5. Çok Kültürlü Yaşama Yatırım:
Kültür festivalleri, ortak müfredatlar, iki dillilik programları ve karşılıklı sanatsal iş birlikleri ile İstanbul yeniden çok sesli bir şehir haline gelebilir.
Yunanistan’a Düşenler
Bu süreç tek taraflı yürütülemez. Yunanistan da geçmişiyle yüzleşmeli ve ileriye dönük adımlar atmalı:
•Eğitim müfredatlarında düşmanlaştırıcı söylemden vazgeçilmeli.
•Kıbrıs meselesinde kalıcı, eşitlikçi bir çözüm vizyonu desteklenmeli.
•Ege ve Doğu Akdeniz’de iş birliğine dayalı, kazan-kazan temelli modeller geliştirilmelidir.
•Batı Trakya’daki Türk azınlığın haklarına tam anlamıyla saygı duyulmalı.
Azınlıklar artık koz değil, köprü olmalı.
Neden Şimdi?
Dünya yeniden şekillenirken, Türkiye ile Yunanistan da bir yol ayrımında. Dar milliyetçilik yerine, kapsayıcı bir bölgesel vizyon tercih edilirse her iki ülke de kazanır.
Bir zamanlar İstanbul’da ezanla çan birlikte yükselirdi. Türkçe, Rumca, Ermenice, Ladino aynı sokakta konuşulurdu. Bu, hayal değil; yaşanmış bir gerçekti. Bugün bu ortak geçmişten ilham alarak, yeni bir ortak gelecek inşa edebiliriz.

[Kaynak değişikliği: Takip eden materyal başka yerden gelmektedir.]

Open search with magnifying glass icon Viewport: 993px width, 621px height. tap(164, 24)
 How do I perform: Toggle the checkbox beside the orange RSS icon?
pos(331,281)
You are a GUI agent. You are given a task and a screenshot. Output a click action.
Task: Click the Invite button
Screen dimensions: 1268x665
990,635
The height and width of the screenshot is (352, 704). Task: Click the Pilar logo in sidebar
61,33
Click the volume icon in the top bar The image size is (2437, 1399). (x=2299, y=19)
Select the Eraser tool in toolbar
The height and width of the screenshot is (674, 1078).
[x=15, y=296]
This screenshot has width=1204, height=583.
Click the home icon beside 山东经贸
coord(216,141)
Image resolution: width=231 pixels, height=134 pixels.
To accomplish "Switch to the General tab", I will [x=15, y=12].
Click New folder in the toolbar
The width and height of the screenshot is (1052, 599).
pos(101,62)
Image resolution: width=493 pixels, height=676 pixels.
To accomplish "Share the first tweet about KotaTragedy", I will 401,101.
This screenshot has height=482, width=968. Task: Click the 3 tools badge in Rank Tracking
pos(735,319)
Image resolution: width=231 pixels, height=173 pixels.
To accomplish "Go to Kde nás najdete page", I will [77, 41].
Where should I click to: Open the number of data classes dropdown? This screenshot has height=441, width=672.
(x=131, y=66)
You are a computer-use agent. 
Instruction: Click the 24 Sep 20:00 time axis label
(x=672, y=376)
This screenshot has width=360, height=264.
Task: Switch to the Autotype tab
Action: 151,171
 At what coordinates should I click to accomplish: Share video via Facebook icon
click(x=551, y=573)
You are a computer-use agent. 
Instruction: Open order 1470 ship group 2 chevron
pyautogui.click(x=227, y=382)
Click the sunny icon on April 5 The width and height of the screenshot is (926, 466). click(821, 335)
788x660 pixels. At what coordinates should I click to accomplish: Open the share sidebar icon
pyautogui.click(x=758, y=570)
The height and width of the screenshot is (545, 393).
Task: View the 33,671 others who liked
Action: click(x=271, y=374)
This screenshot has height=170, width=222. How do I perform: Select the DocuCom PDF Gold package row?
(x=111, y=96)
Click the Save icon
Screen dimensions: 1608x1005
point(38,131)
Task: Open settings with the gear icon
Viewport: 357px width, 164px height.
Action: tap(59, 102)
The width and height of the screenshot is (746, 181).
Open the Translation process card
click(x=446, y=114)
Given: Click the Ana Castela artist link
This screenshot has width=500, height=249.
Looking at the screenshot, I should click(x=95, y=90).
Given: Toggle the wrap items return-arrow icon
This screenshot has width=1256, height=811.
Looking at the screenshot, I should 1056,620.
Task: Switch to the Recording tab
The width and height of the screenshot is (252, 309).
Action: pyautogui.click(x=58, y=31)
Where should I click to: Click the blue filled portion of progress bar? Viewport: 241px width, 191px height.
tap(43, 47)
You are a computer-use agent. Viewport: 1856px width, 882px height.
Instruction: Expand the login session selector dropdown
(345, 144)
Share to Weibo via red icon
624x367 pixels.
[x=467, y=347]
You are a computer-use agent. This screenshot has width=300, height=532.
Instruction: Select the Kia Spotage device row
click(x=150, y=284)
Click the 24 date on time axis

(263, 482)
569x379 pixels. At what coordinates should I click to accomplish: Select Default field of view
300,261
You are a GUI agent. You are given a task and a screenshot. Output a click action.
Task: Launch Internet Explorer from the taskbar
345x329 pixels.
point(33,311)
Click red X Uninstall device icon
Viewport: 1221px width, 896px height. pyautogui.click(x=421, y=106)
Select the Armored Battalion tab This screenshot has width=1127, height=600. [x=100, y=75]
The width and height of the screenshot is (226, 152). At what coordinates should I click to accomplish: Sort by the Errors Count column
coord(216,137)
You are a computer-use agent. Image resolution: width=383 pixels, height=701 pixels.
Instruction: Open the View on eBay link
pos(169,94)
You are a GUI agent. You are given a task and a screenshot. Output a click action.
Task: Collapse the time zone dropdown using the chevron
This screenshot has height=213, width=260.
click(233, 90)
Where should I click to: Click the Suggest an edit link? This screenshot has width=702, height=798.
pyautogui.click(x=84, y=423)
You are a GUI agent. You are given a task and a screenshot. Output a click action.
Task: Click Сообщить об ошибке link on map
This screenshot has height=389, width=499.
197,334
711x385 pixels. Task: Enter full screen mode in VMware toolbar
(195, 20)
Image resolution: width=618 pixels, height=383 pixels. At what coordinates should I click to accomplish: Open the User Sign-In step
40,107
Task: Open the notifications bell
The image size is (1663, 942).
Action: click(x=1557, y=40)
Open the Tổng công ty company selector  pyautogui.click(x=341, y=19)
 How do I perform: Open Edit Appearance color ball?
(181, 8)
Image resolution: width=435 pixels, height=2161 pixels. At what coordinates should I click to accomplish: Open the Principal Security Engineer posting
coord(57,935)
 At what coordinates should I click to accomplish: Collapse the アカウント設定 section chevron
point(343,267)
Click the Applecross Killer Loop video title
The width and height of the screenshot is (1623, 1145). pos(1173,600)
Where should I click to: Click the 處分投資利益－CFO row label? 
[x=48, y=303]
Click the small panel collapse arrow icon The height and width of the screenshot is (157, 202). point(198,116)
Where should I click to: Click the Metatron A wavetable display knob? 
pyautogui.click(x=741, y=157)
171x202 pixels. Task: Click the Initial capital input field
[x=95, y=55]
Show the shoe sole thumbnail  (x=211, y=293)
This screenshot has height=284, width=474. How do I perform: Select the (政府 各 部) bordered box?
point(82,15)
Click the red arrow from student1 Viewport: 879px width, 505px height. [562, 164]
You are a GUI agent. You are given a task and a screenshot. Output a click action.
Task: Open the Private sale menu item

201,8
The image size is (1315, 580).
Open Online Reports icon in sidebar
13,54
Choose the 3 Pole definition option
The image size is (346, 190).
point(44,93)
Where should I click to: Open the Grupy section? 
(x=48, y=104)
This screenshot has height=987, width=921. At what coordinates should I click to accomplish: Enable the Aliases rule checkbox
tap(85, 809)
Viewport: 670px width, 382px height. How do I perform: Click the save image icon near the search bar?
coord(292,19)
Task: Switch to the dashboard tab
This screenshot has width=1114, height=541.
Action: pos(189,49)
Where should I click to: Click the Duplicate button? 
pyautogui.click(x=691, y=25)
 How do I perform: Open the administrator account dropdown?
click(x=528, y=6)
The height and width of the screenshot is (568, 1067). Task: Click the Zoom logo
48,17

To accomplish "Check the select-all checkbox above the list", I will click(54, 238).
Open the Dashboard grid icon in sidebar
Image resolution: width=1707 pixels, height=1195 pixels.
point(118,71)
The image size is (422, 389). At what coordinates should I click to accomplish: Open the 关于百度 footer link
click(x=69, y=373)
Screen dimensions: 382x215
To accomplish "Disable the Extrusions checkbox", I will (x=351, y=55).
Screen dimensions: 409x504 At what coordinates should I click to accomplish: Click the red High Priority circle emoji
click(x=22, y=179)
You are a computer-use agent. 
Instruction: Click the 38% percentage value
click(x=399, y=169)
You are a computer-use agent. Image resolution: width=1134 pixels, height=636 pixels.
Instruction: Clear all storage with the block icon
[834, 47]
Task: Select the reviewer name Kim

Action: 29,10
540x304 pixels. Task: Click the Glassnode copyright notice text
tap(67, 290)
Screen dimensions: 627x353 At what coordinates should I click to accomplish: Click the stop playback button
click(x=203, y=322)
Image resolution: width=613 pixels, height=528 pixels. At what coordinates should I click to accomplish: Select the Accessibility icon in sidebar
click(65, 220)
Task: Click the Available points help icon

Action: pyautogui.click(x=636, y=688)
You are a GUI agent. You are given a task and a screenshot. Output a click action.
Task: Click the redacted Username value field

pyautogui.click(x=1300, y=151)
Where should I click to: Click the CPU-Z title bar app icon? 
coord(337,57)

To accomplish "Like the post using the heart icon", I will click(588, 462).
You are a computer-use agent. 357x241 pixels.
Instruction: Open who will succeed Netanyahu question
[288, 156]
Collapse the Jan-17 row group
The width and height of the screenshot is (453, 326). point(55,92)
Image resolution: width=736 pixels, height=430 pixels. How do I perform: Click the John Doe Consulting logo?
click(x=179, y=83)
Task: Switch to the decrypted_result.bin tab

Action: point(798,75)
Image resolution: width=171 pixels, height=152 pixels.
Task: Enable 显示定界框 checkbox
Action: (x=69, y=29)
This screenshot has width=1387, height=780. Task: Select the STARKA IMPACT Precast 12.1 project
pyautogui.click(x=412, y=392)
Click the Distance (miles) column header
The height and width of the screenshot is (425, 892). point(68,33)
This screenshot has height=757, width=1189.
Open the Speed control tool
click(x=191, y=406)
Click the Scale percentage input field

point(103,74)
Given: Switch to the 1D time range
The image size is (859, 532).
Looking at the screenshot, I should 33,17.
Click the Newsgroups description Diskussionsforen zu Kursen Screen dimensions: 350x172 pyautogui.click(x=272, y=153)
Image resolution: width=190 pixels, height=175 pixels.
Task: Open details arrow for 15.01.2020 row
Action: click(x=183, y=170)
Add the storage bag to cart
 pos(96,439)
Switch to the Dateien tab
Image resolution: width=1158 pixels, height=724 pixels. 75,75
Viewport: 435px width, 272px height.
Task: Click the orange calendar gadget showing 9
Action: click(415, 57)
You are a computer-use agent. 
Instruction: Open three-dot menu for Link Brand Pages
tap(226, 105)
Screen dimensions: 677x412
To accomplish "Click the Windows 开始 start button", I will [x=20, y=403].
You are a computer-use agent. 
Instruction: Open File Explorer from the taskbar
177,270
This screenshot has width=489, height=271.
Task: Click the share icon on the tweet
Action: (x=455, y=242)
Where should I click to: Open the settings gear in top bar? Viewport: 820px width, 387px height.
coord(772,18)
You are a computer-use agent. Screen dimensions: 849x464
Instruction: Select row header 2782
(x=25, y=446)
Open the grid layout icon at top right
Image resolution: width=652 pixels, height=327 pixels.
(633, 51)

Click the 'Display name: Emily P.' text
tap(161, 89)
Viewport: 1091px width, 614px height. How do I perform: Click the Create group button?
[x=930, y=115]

Belki bir gün TBMM’de Rum kökenli bir Türk milletvekili oturur. Belki Yunanistan’da Türkçe şarkılar konser salonlarını doldurur. Belki de Ayasofya’dan, sadece mimarisiyle değil, temsil ettiği çoğulculukla gurur duyarız.
Şimdi Sıra Bizde
Geleceğe dönük cesur bir adım atma zamanı. Hem Türkiye’de hem Yunanistan’da, bu vizyona inanan sesler çoğalmalı. Çünkü barış, sadece sınırları aşmak değil; geçmişin yükünü taşıyıp birlikte yeni bir hayat kurmaktır.
Rumları geri kazanmak, aslında kendimizi geri kazanmak demek.